Astonishingly, Pete says he has rarely been anxious about the time he has left. "I'm just mindful, about it all. I take it day by day, symptom by symptom."
A hands-on "brilliant Dad", he is enjoying precious time with Bella while he feels well. They watch Frozen, her favourite film, and he takes her to nursery. Nevertheless, he suffers profound fatigue and needs to sleep during the day. When they are in the park or walking back home, Bella doesn't notice how slow he has become or when he pauses for breath.
He has set up an email address for his daughter and when he sees interesting things or wants to tell her what she has achieved, he writes to her in what may eventually become a book. He hopes to do the same for his second little girl.

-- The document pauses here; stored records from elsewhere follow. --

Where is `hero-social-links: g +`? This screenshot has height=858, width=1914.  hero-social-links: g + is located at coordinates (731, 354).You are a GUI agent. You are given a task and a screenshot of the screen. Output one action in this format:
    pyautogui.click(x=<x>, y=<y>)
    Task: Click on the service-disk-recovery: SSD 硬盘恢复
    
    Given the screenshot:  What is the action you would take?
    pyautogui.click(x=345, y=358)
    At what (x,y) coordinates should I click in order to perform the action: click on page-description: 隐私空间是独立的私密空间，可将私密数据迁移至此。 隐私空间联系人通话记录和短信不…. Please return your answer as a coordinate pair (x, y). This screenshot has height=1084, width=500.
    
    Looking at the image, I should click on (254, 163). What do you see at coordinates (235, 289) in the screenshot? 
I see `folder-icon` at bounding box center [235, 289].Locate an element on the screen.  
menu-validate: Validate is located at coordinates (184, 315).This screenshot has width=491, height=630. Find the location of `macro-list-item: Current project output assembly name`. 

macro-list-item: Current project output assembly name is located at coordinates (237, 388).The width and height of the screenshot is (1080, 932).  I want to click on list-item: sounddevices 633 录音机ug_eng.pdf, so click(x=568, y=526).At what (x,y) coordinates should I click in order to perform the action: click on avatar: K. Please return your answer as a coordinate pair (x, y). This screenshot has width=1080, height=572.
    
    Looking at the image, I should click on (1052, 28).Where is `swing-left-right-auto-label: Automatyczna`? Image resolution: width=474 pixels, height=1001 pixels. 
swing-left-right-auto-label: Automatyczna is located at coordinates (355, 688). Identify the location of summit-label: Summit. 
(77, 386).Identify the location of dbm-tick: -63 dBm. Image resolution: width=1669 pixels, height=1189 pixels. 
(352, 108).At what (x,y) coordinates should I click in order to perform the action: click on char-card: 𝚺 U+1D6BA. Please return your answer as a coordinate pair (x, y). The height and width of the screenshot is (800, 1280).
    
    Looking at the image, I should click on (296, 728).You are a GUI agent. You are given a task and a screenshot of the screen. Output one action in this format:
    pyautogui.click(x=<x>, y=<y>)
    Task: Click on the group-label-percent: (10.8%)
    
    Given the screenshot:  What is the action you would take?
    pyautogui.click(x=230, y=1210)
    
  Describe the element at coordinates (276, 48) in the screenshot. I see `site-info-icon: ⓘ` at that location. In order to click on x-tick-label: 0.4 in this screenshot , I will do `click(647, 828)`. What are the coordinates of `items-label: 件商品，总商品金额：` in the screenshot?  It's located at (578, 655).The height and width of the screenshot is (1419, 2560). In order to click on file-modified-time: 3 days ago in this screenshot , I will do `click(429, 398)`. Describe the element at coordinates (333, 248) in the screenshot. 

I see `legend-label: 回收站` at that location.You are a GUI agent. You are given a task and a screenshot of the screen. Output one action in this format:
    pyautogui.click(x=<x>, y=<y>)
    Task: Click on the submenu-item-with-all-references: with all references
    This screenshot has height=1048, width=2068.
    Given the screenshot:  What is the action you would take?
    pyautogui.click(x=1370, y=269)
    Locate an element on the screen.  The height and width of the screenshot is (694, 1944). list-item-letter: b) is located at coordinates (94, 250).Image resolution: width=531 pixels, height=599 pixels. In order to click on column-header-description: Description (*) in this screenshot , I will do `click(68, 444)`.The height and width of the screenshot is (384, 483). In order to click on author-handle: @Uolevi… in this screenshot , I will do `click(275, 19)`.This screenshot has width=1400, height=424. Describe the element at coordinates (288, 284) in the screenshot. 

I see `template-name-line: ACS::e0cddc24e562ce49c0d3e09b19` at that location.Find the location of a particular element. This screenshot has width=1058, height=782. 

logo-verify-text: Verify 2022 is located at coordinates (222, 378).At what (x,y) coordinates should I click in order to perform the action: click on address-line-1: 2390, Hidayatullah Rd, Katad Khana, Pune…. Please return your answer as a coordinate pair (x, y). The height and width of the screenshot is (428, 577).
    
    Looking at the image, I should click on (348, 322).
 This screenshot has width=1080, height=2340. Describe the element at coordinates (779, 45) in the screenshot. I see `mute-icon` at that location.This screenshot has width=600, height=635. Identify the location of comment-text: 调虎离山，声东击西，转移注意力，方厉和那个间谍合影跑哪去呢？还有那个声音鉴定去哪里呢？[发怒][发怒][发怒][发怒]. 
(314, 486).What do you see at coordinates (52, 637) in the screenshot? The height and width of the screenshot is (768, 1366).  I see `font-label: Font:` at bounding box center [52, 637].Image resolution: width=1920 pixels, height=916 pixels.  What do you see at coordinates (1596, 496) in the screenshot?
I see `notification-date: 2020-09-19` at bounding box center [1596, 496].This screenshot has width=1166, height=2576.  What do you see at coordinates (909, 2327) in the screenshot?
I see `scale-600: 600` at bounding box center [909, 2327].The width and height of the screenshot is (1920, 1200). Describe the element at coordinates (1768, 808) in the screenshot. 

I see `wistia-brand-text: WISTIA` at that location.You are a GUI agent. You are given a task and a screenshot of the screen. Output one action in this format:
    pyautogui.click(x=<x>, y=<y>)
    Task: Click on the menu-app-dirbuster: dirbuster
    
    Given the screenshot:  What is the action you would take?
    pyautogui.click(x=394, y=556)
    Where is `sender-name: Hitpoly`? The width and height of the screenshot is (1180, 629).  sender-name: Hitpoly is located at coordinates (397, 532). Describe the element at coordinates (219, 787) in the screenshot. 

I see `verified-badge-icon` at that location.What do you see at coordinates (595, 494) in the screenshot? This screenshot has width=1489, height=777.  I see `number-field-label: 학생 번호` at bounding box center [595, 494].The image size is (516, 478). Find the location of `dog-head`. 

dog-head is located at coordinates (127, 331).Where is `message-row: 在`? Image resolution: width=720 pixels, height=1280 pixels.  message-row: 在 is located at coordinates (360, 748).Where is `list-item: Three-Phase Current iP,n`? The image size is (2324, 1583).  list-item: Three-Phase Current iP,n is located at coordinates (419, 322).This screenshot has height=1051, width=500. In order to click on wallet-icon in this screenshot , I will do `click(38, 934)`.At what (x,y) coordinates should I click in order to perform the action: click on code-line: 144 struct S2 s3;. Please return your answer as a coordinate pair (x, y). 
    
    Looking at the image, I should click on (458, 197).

There is no knowing how long this can go on. They feel sure that Pete will be at the birth of his second daughter and that gives them hope. But Christina knows her husband could eventually suffer loss of speech or memory or a change of personality. "Any or all of these things can happen." They are clearly, in different ways, a source of strength to one another and even to those around them.
"Pete has somehow accepted it and just gets on with it", say Christina. "He is mostly concerned with not worrying other people and with supporting me and Bella and the rest of his family. I am so proud of him for how he's coped with something unimaginably hard."